Stored items:
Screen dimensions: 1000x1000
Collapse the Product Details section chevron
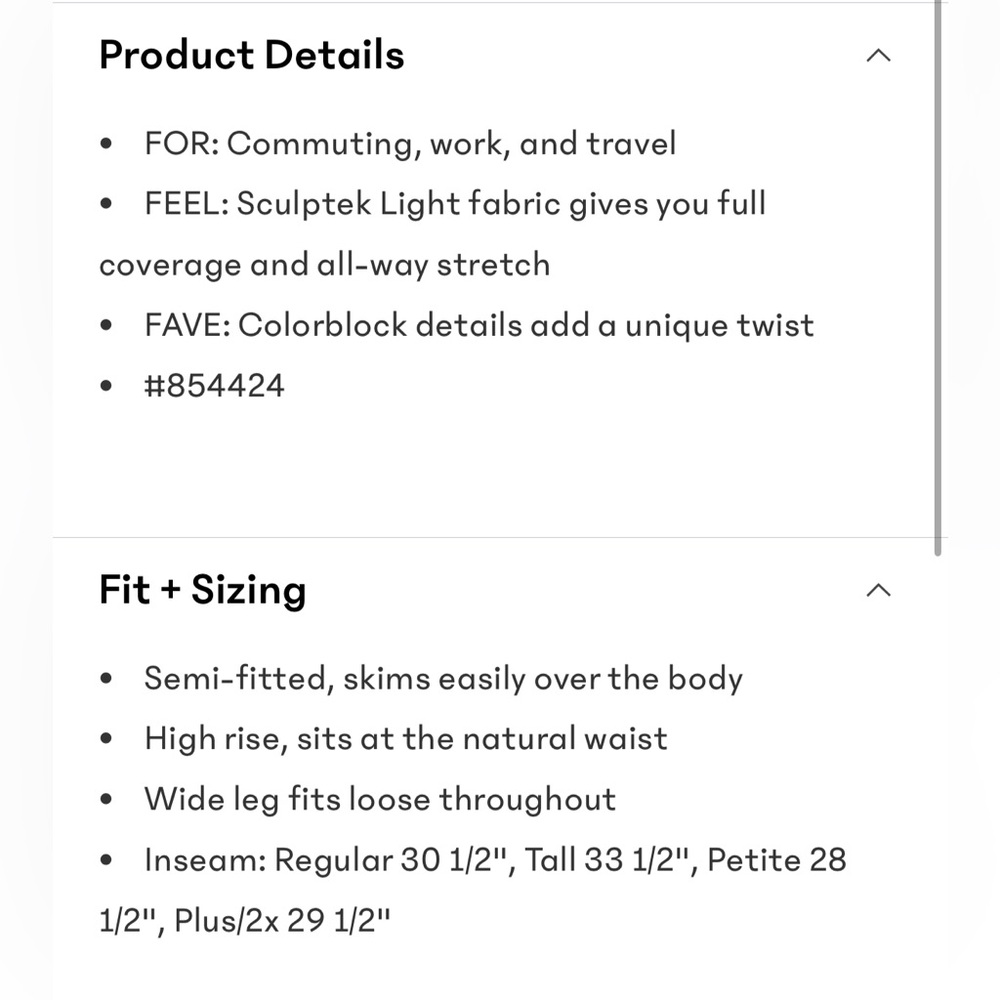point(878,55)
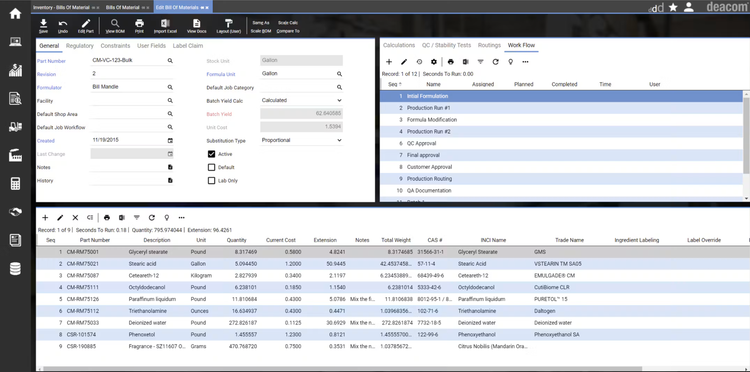Click the delete X icon in materials grid toolbar

tap(75, 218)
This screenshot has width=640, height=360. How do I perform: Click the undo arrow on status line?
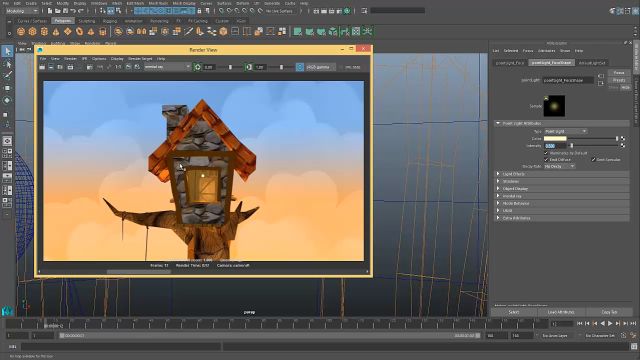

_EXERCISE_
The copy must start at the line containing "Collapse the Product Details section chevron" and end at the last line of the records, matching each line exactly and holding no pictures.

_TASK RESPONSE_
Collapse the Product Details section chevron
point(878,55)
Click the delete X icon in materials grid toolbar

tap(75, 218)
This screenshot has width=640, height=360. How do I perform: Click the undo arrow on status line?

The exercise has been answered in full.